Plutôt que de présenter une sélection de ses
textes, qui n'offrirait que des éclats par trop
fragmentaires, nous avons préféré proposer, en
le commentant, un manuscrit particulièrement
émouvant que rédigea sa mère peu après la mort
de George Maciunas, à la demande d'une de ses
premières collectionneuses, Jean Brown. Ce texte est
capital, car il permet de restituer à George Maciunas
sa dimension humaine, de fils aimant et d'enfant
prodige, grâce à une perspective où toute la légende
avant-gardiste qui le nimbe habituellement est
réduite à néant par le regard impitoyable que portait
sa mère sur ses activités. Si cette incompréhension
fondamentale peut nous amuser aujourd'hui, elle
n'en constitue pas moins une brèche de taille dans
l'armure du personnage, et une entrée dans son
intimité, dans sa souffrance, dans le chaos de sa vie,
à nulle autre pareille : subitement, Maciunas n'est
plus seulement ce pourfendeur rigide et risible des
compromis, mais aussi un enfant qui a dû se forger
des armes pour survivre dans un environnement
aussi changeant qu'hostile, armes au premier rang
desquelles figurent l'humour cinglant et le rire sardonique dont tous ceux qui l'ont connu
conservent la mémoire vivante, et dont l'observateur
attentif de ses oeuvres constatera combien ils se sont
faits chaque année plus mordants.
1.
Aspen Magazine,
n° 8, in 14 sections Art/Information/Science, Fall-Winter 1970-1971, New York : Phyllis Johnson, 1971. On trouve une autre version, plus courte, de cette biographie dans la
Tulane Drama Review, vol. X, n° 2, hiver 1965.
2. Kaprow utilisa cette expression pour dénigrer Fluxus lors d'un débat radiophonique avec George Brecht surWBAI en mai 1964, et dont des extraits furent publiés dans
ccV TRE, n° 4, New York, Fluxus, janvier 1964.
3. L'événement, ou
Event, est la forme spécifiquement « Fluxus » de l'Art action.
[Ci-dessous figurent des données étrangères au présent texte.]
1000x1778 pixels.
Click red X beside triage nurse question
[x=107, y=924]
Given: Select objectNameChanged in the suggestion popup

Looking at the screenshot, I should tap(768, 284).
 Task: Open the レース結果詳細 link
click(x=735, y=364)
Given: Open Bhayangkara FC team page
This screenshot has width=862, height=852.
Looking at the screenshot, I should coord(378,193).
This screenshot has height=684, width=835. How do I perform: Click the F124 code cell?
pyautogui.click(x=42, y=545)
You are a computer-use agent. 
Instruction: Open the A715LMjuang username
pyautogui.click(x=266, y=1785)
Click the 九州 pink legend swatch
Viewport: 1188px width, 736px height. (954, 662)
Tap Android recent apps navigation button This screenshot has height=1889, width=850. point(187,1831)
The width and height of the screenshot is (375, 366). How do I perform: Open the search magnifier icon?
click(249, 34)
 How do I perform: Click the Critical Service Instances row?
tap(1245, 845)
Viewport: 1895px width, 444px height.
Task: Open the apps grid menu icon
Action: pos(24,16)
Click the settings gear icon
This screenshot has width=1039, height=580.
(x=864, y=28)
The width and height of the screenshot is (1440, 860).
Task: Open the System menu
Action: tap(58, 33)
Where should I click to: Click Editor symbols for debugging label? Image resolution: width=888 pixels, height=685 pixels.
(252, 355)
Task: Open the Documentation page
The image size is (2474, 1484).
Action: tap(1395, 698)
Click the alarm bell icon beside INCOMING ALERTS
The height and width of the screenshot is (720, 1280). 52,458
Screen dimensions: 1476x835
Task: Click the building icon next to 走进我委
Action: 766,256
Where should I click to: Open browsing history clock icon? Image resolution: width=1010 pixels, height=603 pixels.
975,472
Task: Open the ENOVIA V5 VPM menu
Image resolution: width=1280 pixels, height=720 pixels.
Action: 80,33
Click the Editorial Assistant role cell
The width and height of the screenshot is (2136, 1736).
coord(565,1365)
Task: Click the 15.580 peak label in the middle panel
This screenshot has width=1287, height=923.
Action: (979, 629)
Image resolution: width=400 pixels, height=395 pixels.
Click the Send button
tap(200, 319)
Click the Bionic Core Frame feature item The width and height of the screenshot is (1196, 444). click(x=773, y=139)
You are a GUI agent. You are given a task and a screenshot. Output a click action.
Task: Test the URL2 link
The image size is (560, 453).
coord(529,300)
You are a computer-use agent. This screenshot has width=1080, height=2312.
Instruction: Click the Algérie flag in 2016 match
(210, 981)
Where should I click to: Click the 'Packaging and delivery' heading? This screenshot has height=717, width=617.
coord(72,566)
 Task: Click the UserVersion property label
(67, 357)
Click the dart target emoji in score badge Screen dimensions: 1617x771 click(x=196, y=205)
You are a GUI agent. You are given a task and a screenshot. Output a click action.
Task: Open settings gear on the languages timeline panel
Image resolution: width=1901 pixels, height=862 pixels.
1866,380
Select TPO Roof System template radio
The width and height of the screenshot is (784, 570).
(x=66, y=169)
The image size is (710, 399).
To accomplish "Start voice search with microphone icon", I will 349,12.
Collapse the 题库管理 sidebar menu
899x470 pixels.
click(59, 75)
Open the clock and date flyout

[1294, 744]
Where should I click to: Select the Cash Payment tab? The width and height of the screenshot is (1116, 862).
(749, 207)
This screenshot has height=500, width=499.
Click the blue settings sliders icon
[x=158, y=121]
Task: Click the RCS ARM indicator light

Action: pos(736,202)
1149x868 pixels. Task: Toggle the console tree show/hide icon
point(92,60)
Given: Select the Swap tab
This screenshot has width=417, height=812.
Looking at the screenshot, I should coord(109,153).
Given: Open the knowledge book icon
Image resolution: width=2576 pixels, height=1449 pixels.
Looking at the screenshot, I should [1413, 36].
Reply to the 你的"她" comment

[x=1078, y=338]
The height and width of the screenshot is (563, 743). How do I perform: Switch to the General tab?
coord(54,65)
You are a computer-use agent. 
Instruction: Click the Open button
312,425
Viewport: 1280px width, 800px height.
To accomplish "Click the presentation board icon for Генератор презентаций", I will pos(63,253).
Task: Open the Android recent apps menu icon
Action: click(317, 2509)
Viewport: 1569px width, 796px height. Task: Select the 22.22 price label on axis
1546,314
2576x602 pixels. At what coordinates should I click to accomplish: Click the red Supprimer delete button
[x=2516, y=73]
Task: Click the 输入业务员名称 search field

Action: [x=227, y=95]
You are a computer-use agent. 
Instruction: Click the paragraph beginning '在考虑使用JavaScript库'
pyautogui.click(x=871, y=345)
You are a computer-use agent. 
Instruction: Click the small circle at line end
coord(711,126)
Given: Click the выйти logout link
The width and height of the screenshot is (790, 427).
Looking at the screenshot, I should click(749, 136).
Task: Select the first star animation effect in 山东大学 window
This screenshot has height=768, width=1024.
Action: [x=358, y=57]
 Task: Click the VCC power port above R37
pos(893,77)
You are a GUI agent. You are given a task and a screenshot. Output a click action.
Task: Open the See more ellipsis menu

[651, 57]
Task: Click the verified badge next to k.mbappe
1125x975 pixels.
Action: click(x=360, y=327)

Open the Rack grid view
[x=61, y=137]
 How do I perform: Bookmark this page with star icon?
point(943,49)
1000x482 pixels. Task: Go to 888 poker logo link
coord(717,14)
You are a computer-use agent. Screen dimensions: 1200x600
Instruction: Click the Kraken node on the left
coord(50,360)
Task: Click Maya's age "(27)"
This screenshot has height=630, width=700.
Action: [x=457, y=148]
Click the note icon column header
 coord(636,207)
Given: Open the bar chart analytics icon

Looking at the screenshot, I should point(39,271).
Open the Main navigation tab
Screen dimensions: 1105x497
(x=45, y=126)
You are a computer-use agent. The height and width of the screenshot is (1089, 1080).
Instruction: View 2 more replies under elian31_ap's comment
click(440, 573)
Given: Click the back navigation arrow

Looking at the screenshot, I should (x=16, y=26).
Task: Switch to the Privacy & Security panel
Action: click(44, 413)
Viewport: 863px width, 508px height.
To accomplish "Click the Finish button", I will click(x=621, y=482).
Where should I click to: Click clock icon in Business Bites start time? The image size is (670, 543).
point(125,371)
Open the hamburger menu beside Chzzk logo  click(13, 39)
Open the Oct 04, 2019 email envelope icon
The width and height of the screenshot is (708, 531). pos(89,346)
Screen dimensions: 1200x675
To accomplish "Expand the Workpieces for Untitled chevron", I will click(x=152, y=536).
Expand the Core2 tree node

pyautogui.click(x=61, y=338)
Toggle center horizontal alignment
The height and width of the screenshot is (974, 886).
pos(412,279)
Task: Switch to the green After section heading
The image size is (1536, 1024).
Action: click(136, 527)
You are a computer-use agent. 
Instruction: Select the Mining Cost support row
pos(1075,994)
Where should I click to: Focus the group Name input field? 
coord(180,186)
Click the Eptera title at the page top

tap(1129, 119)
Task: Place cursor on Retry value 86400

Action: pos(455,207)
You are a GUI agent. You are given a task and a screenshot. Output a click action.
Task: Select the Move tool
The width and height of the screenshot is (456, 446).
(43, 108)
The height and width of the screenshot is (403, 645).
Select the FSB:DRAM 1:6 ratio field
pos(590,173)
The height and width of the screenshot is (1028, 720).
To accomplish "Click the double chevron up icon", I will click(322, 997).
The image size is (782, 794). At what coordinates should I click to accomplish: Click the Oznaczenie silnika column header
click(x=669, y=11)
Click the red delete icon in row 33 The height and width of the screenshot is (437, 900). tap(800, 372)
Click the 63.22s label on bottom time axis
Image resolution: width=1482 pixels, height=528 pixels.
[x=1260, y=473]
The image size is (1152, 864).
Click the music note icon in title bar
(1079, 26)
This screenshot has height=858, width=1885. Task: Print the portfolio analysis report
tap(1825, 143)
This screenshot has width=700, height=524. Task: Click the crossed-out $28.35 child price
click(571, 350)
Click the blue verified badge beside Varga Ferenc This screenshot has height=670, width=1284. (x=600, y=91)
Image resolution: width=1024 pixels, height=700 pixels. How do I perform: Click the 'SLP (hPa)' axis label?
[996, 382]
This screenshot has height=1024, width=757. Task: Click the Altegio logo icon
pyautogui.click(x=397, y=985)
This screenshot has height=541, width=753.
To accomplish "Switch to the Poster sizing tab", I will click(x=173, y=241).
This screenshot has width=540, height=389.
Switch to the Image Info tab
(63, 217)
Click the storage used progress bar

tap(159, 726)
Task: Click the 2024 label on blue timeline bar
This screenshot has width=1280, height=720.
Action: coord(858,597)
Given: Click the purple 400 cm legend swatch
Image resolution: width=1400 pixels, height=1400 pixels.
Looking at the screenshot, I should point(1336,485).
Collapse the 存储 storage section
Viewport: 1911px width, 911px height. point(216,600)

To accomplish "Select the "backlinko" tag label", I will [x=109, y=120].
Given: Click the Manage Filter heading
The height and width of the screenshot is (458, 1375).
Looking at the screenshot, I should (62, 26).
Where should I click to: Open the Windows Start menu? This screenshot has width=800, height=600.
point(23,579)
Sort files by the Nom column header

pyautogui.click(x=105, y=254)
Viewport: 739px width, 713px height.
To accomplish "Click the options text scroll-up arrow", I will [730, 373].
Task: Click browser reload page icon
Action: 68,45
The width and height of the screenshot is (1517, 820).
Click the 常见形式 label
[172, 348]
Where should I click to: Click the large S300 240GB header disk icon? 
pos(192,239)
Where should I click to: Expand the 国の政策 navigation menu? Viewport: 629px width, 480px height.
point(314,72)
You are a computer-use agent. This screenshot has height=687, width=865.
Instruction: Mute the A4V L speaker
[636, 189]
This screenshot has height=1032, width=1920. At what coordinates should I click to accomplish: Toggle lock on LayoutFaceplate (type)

À l'origine, il s'agit d'un concept musical élaboré par Henry Cowell et repris par
John Cage. Les artistes de Fluxus, et en tout premier lieu George Brecht, se sont
saisis de cette notion pour élaborer une forme spécifique de l'Art action, issue du
domaine musical plutôt que théâtral ou pictural comme dans le cas du
happening ou
de la Performance, faite de pièces brèves ou interminables, mais resserrées sur une
action singulière (vider l'eau d'une bouteille dans une autre, monter et démonter
une flûte, faire une salade, crier jusqu'à épuisement des cordes vocales etc.).
4.
Cf.
ccV TRE, n° 4,
op. cit., p. 3.
5. Ce relatif anonymat est en train de se dissiper depuis que Astrit Schmidt-Burkhardt, Thomas Kellein, Owen Smith et moi-même avons commencé à
travailler plus particulièrment sur Maciunas. Il faut également souligner
l'extraordinaire entreprise de collection des époux Silverman et le travail de
publication qu'en fit leur conservateur, l'artiste Jon Hendricks. Enfin, nous
rappelons le magnifique hommage en forme de portrait collectif que constitue
le
Mr. Fluxus d'Emmett Williams (Londres, Thames & Hudson, 1997).